In this episode of Built To Be Seen, Caz and Toby dig into this gap: why it exists, why it matters, and how intentional personal branding is the most direct path to closing it.

The Gap Exists Because Perception Is Passive by Default

If you don't actively shape how you're perceived, other people will do it for you — based on incomplete information, assumptions, and whatever impression you happened to make in a brief encounter. That's not a fair representation of who you are. But it's how the world works when you leave perception to chance.

Personal branding is the act of taking control of that narrative. Not by manufacturing a false version of yourself, but by actively and consistently communicating the true version — one that your audience wouldn't discover on their own without your help.

"If you don't tell people who you are, they'll decide for themselves. And they'll often get it wrong. Personal branding is how you fill in the gaps."

Most People Undersell Themselves by Staying Silent

The most common form of the perception gap isn't arrogance — it's the opposite. Most people have more to offer than they communicate. They're excellent at what they do, they have fascinating stories, they've worked through genuinely hard problems — and they never mention any of it online, because it feels like showing off.
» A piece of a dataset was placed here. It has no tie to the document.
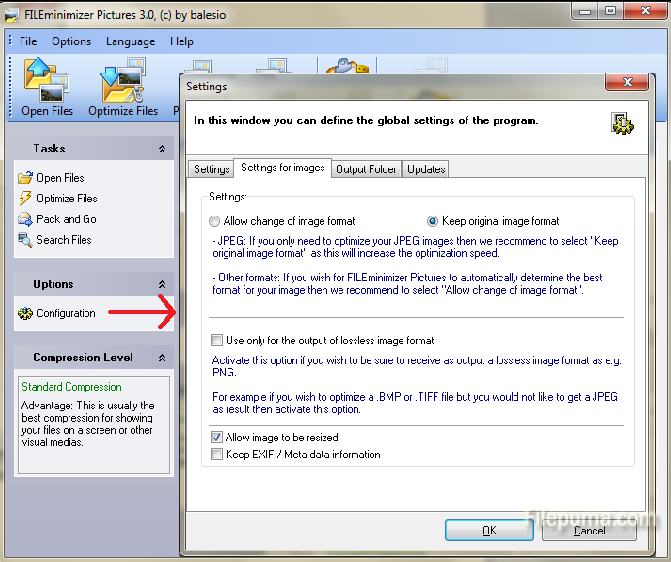Choose Optimize Files in Tasks panel
This screenshot has width=671, height=562.
coord(66,198)
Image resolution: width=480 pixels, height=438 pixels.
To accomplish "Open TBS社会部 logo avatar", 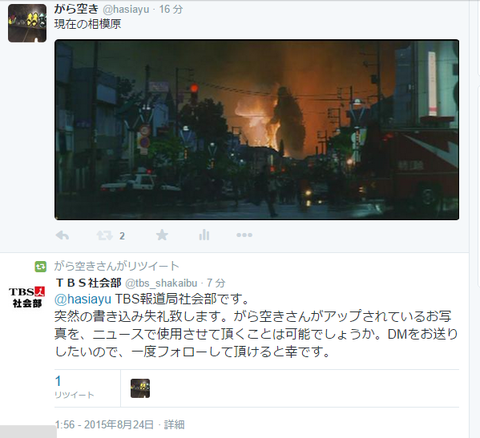I will [x=27, y=297].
This silence leaves a gap that other people fill with assumptions. Not knowing the full picture, they assume a version of you that's less impressive, less experienced, and less interesting than the real thing. Sharing your genuine expertise and experience isn't bragging. It's correcting the record.
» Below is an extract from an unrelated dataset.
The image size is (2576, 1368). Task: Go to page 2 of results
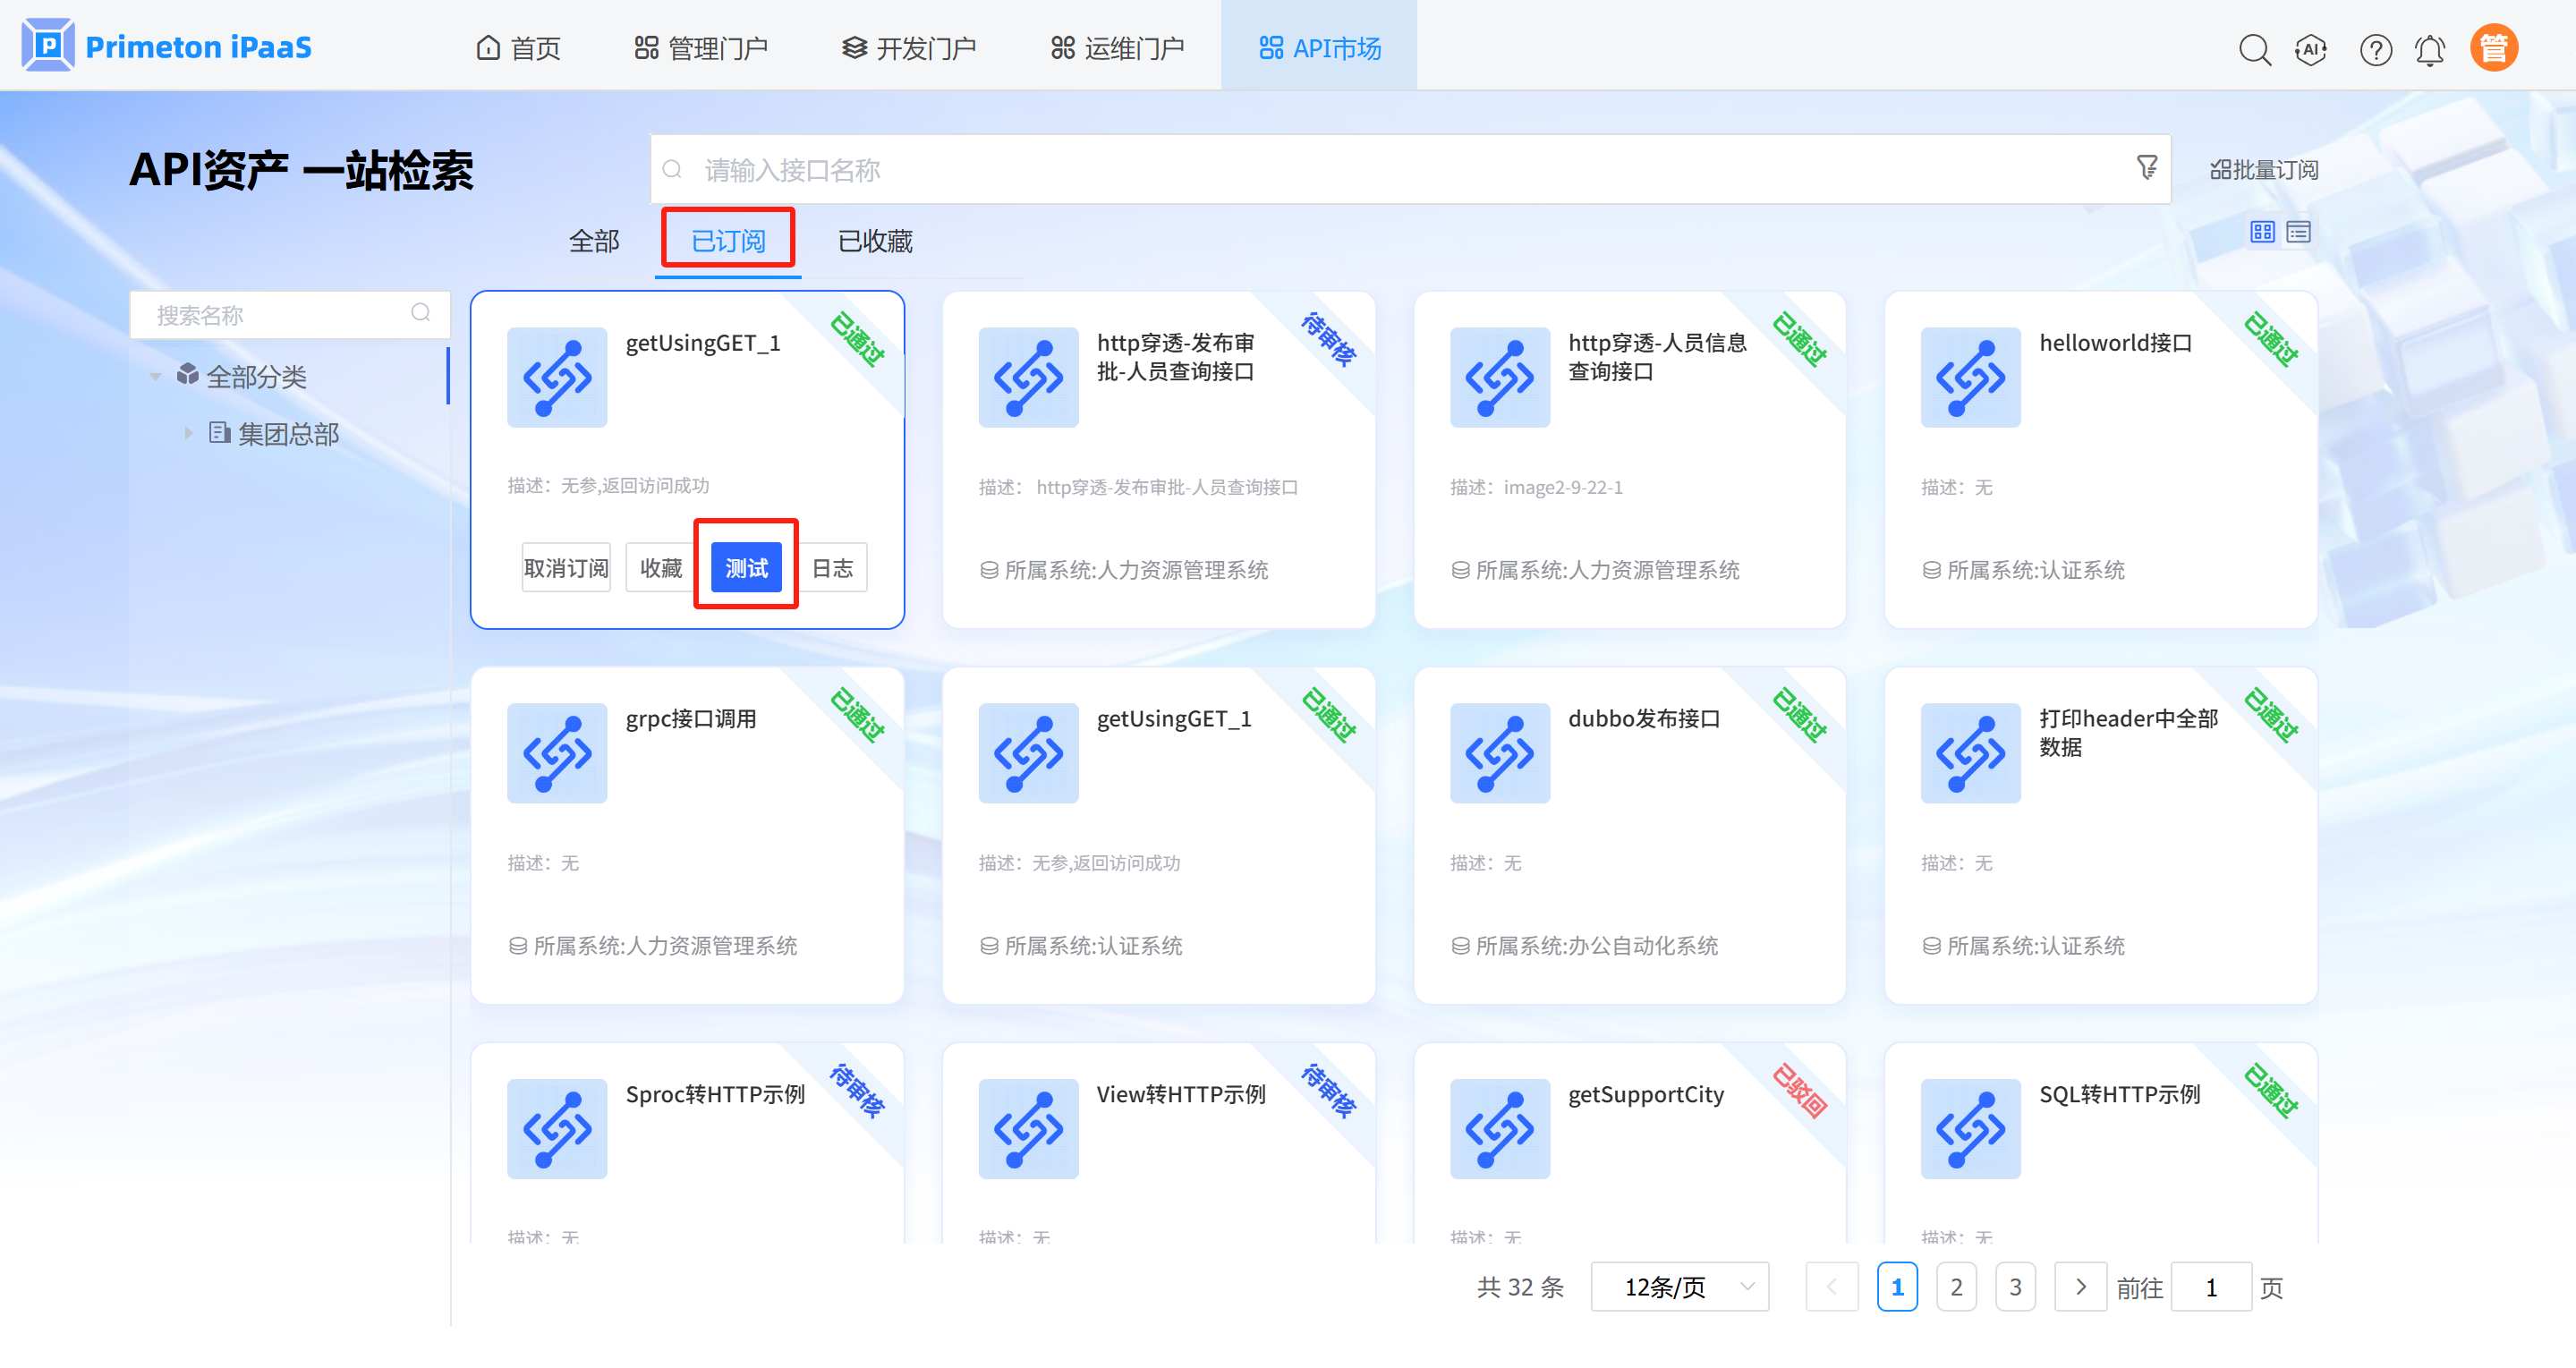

Your Profile Is a First Impression That Sticks

Every time someone Googles you, visits your LinkedIn, or sees your social media for the first time, they're forming an impression. That impression sticks. And if your online presence doesn't reflect who you actually are — if it's outdated, incomplete, or non-existent — the perception gap widens with every person who passes through.

Toby talks about the immediate power of a well-crafted LinkedIn presence: within seconds of landing on a profile, someone has decided whether they want to know more. Every element — your photo, your headline, your about section, your content — either closes the gap or widens it.

"People form an impression of you in seconds. Your personal brand is your chance to make sure that first impression is the right one."

Consistency Across Channels Closes the Gap Faster

The perception gap shrinks fastest when your audience gets a consistent experience of you across multiple touchpoints. Same voice. Same values. Same energy — whether they encounter you on LinkedIn, Instagram, in a podcast, at an in-person event, or in a one-to-one conversation. Consistency signals that you are who you appear to be.

Inconsistency, on the other hand, creates confusion and dilutes trust. If your online presence suggests a confident, opinionated expert but your in-person manner is hesitant and uncertain, people notice the disconnect. The goal is alignment — between how you show up online and who you genuinely are offline.

Seek Feedback to Understand Your Current Perception

One of the most useful things you can do before overhauling your personal brand is to genuinely understand how you're currently perceived. Ask trusted colleagues, clients, and connections: what do you think I'm known for? What do you think I do? What words would you use to describe my work?

The answers are often surprising. You'll discover things people value about you that you never thought to highlight, and things you thought were obvious that nobody has picked up on at all. That feedback tells you exactly where the gap is — and where to focus your personal branding energy.

Authenticity Is What Makes the Perception Last

You can create a perception through carefully crafted messaging and slick visuals. But the perceptions that stick — the ones that turn into real trust and real relationships — are the ones rooted in genuine authenticity. People can sense when there's a person behind the brand versus a persona carefully constructed to impress.

The goal of closing the perception gap isn't to become something you're not. It's to become more clearly who you already are, to the people who need to find you.